A lot of this work was point-in-time and driven by a necessity to stay operational. However, the reality is that supporting remote workers poses ongoing challenges. For example, when remote employees have issues and seek assistance from the IT helpdesk, there's a lack of visibility into the end-to-end environment that supports employees' productivity.
The path between employer and employee is now a fluid expanse of infrastructure that presents a more complex environment than traditional on-premises environments and one that is more susceptible to change.
It involves multiple pieces - for internet, cloud hosting and content delivery - and that's before you consider the critical 'last mile' to reach the employee, where home wi-fi, local congestion and other variables may contribute to underperformance and have additional productivity impacts.
Support teams need to be able to quickly identify any issues impacting employees no matter where they occur and take appropriate steps to remediate those issues.
In that context, visibility has become a more strategic need for businesses. Visibility must be established beyond the traditional IT perimeter across the end-to-end digital service delivery to dynamically understand and pinpoint any network-related problems disrupting the digital experience.
Evidence and escalate
Whereas in the classic on-premises operational model, IT would go and find a performance hindrance and fix it directly, within this digital new enterprise environment, organisations often need to "evidence and escalate" an issue to a third-party provider. To do that, you need to be able to identify the domain that is responsible for the degradation.
We've all reached out to a provider, professionally or personally, trying to resolve an issue. Doing that without any data or context can be a challenge. When issues arise - and they will, either directly or downstream, escalating with context and visibility goes a long way to driving a much faster resolution.
Some third-party providers can deny that a problem sits within their network infrastructure. Having the data and showing them a correlated view of where the issue sits will lead to a more productive conversation and faster resolution. You're not just coming to them with a problem - you're giving them the seeds of the solution.

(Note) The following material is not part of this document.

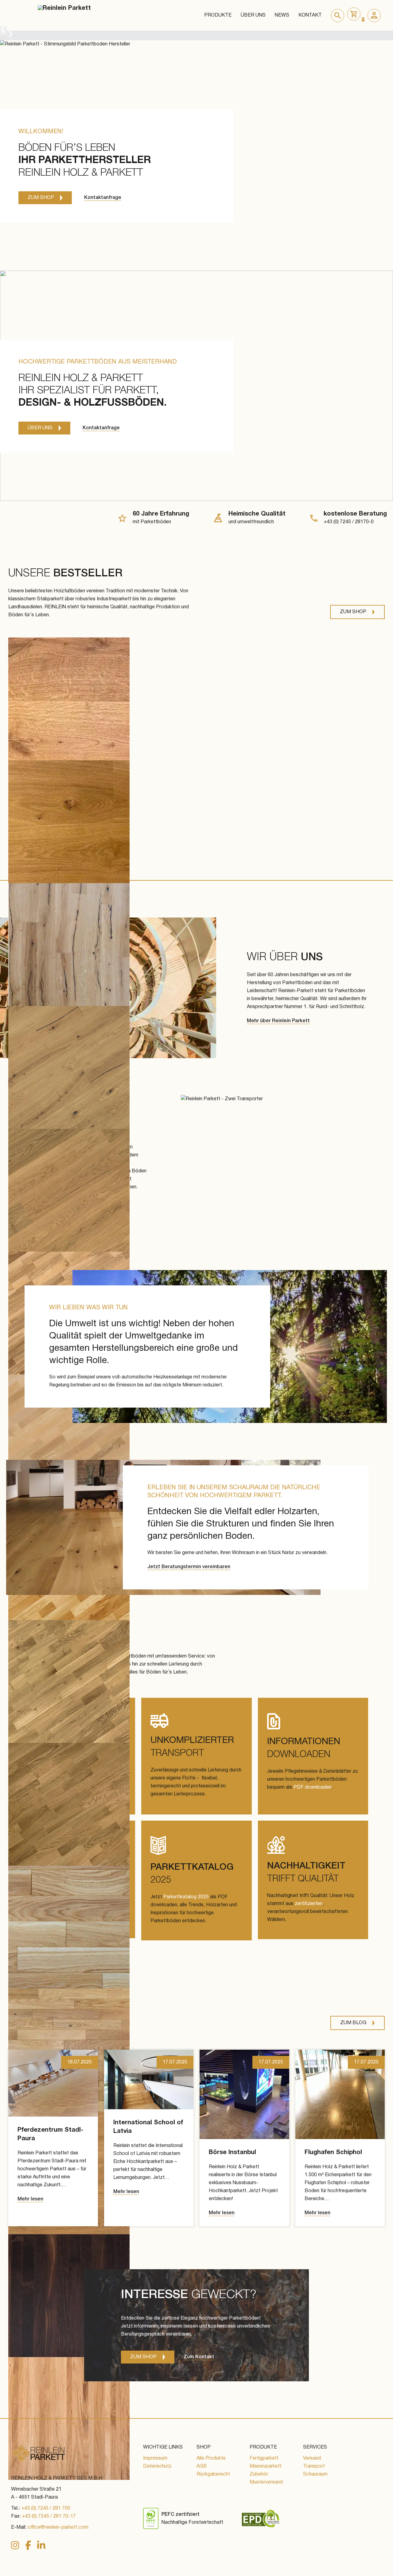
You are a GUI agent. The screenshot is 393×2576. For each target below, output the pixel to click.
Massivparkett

That is not only helpful; it also changes the conversation into a much more collaborative one.
The end goal is to avoid an issue that disrupts the business entirely and, if you can't, be able to quickly identify where it's happening along the cloud and internet networks you now rely on but that you don't own.
To achieve that, it'll be critical to understand if an issue is application or network related, whether it is something you can fix or if it requires intervention or collaboration with third-party providers along your digital supply chain.
In 2022, this is the level of visibility that will set real digital experience leaders apart from the followers.